Anioły mojej córki Marty

czwartek, 27 stycznia 2011

Prezent dla panienki

Jest w moim domu od dwóch tygodni miła osóbka lat 12, spędza u nas ferie (mocna sztuka, mimo iż wszyscy domownicy na coś chorowali, ona jedna nie :):)) mój syn ją uwielbia, świetnie się porozumiewają i wspaniale bawią klockami lego :) Postanowiłam zatem uszyc dla niej prezent, pięknie maluje i kupiła sobie specjalny bloczek do malowania i komplet kredek, więc zrobiłam jej komplecik do kompletu ;);) Wyhaftowałam jej imię i naszyłam pieski, które bardzo kocha.

Materiał patchworkowy w psie łapki kupiłam w Szmatce Łatce a pieski w Ostrawie, tworzą świetny duet, przygotowałam dwa pasy szerokości 17 cm, wypikowałam, wyhaftowałam imię, naszyłam pieski...

Wokół jednego z nich doszyłam zamek klockowy jak do kurtek (taki tylko miałam, notabene prezent od Grażki :))

Przygotowałam podszewkę ( Natalka uwielbia kolor zielony) podkleiłam camelą, doszyłam czarną gumkę, zrobiłam z niej uszka na kredki, doszyłam do wierzchu i wywróciłam przez dziurę, którą następnie ręcznie zaszyłam. Całość wokoło jeszcze przestębnowałam...

Okładkę na blok zrobiłam taką samą metodą jak na zwykły notes, tylko z tyłu są dwie gumki, jedna trzyma dolną okładkę w ryzach a jedna pomaga zamykac górną okładkę... Widać to na pierwszym zdjęciu. (Powinnam była zrobić więcej zdjęć bloku)

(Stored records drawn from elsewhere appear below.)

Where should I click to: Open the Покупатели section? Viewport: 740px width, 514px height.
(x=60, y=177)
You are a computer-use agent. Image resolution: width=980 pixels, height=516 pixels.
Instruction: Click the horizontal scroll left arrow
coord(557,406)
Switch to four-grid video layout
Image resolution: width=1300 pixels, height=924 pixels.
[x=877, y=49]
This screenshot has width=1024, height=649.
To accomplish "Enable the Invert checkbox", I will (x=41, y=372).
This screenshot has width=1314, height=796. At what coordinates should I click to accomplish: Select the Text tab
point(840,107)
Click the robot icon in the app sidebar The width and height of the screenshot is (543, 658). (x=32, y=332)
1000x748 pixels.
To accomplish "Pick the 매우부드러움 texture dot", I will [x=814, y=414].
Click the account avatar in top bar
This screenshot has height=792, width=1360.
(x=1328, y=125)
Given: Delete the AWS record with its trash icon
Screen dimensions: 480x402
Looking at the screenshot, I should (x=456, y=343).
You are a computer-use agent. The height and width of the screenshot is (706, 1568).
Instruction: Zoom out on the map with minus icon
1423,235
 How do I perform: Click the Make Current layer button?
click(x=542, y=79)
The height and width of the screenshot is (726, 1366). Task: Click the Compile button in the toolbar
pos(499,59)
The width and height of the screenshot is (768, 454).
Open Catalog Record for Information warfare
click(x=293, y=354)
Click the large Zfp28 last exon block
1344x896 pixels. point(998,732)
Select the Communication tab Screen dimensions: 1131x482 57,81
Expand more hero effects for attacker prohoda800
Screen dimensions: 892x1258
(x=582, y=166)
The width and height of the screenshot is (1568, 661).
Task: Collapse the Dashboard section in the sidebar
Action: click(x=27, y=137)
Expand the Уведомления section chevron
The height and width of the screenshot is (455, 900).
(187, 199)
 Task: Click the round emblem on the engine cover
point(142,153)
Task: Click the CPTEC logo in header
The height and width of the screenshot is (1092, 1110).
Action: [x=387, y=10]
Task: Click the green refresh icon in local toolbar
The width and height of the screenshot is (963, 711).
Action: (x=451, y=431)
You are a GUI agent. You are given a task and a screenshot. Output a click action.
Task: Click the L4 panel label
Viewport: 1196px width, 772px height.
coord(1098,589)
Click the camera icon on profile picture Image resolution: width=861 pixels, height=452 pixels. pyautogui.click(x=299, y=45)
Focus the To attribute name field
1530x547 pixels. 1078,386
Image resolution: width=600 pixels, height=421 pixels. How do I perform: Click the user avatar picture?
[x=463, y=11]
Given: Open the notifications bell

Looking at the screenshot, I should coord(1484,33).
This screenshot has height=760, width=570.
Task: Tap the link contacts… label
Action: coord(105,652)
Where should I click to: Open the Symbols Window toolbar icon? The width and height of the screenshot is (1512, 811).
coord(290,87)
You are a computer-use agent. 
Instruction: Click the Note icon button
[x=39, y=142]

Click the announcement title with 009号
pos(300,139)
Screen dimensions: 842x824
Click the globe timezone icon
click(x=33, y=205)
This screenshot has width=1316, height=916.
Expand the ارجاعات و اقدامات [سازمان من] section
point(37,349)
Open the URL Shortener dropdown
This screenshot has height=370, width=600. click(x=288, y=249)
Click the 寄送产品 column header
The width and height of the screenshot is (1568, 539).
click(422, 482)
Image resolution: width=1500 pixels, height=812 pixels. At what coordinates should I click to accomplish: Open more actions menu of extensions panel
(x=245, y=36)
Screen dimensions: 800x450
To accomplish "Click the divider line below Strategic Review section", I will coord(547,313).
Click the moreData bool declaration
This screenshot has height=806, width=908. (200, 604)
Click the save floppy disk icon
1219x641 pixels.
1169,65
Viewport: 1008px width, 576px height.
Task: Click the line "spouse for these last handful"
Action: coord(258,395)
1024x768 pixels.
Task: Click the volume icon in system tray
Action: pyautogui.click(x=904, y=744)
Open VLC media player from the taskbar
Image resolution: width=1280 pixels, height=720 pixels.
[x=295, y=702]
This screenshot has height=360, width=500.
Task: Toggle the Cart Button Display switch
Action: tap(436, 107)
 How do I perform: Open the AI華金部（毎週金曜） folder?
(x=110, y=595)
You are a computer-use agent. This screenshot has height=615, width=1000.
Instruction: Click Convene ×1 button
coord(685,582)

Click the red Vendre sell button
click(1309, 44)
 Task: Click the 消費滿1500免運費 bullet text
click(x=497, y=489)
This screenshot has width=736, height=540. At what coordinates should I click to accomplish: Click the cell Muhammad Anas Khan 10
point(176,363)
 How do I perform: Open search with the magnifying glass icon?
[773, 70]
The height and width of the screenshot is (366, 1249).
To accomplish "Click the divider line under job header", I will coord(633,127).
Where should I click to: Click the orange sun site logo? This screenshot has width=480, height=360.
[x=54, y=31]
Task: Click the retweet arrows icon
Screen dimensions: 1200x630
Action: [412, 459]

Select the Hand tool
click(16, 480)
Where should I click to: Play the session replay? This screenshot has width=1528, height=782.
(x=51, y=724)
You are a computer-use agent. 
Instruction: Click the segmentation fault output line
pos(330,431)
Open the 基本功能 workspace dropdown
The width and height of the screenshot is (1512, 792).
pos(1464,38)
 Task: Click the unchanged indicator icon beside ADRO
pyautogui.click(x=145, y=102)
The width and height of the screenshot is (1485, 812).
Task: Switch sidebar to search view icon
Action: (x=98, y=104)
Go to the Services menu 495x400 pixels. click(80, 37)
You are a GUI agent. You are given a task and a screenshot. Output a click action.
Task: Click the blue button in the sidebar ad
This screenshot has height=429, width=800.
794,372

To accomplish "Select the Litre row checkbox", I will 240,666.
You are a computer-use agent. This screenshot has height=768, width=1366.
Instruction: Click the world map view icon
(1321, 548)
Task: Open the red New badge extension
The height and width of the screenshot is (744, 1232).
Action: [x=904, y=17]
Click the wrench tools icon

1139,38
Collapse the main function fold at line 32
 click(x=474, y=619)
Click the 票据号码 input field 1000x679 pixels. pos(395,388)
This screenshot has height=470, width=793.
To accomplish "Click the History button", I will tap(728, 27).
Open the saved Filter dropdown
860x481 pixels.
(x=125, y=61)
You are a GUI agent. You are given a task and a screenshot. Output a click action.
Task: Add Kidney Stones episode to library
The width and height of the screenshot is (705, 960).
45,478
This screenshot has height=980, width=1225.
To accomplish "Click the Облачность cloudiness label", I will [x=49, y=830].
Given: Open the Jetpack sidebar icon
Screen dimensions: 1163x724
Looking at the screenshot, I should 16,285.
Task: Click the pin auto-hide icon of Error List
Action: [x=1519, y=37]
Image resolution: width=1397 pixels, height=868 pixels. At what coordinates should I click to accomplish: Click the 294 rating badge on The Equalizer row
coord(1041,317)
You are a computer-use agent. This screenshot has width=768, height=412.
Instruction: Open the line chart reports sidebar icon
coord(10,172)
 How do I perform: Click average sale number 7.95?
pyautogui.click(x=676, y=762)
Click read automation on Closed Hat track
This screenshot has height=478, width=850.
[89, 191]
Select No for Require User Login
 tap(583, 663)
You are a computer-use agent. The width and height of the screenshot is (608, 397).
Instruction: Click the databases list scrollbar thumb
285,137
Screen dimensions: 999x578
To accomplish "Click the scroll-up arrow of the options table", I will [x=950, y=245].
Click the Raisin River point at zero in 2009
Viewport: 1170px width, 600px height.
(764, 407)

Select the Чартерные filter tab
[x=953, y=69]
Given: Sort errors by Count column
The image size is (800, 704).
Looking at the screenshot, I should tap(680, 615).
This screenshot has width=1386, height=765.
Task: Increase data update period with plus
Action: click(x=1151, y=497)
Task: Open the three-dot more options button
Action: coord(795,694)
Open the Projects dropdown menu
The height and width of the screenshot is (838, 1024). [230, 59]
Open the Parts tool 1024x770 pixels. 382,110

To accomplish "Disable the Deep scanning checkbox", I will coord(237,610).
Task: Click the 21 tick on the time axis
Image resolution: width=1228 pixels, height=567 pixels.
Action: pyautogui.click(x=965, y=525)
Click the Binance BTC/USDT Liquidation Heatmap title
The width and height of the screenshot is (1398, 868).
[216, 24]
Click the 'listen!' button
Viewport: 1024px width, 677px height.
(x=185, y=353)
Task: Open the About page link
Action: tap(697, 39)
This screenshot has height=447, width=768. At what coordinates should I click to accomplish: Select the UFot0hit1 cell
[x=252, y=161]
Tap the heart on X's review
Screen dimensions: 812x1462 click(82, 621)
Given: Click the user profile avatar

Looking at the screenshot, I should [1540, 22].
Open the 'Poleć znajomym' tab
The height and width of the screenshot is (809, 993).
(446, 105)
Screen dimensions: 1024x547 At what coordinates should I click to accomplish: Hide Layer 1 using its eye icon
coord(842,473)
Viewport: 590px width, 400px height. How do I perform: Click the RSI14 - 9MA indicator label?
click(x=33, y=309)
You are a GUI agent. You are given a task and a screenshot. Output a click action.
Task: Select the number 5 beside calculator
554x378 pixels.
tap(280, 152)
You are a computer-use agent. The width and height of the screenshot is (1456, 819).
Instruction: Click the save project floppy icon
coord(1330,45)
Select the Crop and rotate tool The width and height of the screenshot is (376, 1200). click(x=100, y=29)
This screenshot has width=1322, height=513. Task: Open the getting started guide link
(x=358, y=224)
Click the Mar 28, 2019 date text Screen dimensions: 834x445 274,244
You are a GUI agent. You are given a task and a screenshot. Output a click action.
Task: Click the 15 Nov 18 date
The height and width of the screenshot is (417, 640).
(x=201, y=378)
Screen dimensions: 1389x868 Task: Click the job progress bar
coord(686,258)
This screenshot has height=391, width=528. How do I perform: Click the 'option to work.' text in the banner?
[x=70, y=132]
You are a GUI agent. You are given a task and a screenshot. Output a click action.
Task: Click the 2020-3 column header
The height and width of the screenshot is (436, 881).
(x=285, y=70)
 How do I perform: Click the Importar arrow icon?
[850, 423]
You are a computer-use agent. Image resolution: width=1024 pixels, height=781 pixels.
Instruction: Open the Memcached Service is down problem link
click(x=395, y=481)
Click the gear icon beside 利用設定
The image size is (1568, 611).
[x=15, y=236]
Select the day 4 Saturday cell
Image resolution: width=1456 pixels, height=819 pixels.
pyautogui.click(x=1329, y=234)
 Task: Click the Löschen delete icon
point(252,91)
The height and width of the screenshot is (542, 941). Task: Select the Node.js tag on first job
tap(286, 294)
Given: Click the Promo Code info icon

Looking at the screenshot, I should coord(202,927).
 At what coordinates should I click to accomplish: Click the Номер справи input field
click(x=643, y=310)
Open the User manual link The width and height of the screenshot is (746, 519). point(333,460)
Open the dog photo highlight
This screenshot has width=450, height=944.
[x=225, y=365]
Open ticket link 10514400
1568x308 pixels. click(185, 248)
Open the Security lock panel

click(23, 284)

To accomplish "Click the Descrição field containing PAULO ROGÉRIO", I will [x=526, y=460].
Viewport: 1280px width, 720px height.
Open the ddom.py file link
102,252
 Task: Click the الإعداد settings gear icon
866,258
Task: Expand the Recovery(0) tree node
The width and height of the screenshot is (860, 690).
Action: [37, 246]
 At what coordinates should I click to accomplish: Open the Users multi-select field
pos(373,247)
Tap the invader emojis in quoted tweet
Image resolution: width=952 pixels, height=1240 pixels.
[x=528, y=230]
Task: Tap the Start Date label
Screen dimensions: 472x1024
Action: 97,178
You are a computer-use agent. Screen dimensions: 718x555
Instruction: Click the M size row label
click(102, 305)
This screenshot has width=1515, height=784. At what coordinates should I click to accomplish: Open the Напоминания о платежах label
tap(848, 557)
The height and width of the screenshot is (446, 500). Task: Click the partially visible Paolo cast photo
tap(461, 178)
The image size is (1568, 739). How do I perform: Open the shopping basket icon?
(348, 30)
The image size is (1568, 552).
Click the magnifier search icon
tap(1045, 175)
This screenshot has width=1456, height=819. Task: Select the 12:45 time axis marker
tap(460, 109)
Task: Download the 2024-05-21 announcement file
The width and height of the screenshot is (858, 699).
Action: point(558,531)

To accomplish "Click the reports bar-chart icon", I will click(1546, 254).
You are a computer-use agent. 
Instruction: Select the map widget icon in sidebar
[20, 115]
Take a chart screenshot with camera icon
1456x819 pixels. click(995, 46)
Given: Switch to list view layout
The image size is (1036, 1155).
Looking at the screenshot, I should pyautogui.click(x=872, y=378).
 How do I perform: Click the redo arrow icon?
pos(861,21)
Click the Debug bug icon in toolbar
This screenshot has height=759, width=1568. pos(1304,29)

Podoba mi się ten podłużny piórnik ;) właśnie dlatego, że jest podłużny, (ciekawe, że wogóle nie przyszło mi do głowy zrobienie go w tradycyjny sposób :):):):)

Natalka dobrze radzi sobie z "kurtkowym" zamykaniem ;););) I widać było po minie, że prezent przypadł jej do gustu :):) co mnie niezmiernie cieszy.

Zadowolona z siebie, przyszłam się tutaj wam wszystkim pochwalić a teraz lecę spac... a może jeszcze popisać? Bo piszę opowiadanie ale jeszcze nie wiem co z tego wyjdzie ;) bo do szuflady pisze mi się nawet całkiem fajnie ;););)
Pozdrawiam :)

8 komentarzy:

  1. Piękny prezent, piękna praca! Natalia na pewno zachwycona i szczęśliwa!

    OdpowiedzUsuń
  2. no to młoda na pewno przeszczęśliwa. Komplecik wyszedł - cacuszko :)

    OdpowiedzUsuń
  3. Super prezent! A najwazniejsze ,ze zrobiony indywidualnie z mysla o kims obdarowywanym . A tego trzeba uczyc dzieci a moze i dorosłych ,ze nie sztuka kupic cos w sklepie ! Pozdrawiam i ciekawam o czym piszesz do szuflady :)

    OdpowiedzUsuń
  4. super piórnik! no i materiał jest cudny bo tez kawałeczek mam :) dobrze że pokazałaś kolejne etapy powstawania- na pewno się przyda, bo pomysł pierwsza klasa !

    OdpowiedzUsuń
  5. Madiza, możesz trochę mojego poczytac ;)z boku obok etykiet jest link na : moje pisanie, tam sobie prowadzę takiego lekkiego bloga, z przymróżeniem oka ale i z powagą :):)A to co w szufladzie to niestety w szufladzie, nie ma jak za bardzo pokazac :):) A jeśli chodzi o styl, to piszę raczej fantastykę, bo sama mi w pióro wchodzi ;)
    Ulinkap :):) szyj szyj :)bardzo mnie ucieszy kopiowanie ;)

    OdpowiedzUsuń
  6. wspaniały prezentowy komplet! Musiał sprawić mnóstwo radości obdarowanej:)

    OdpowiedzUsuń
  7. Świetny ten piórnik . Tak lajtowo piszesz o jego szyciu . Ja chyba ze dwa dni bym go męczyła .

    OdpowiedzUsuń
  8. Komplecik jest rewelacyjny!
    Bardzo mi się podoba. I wcale nie dziwię się Natalce!
    Wspaniale wymyśliłaś piórniczek. EKSTRA!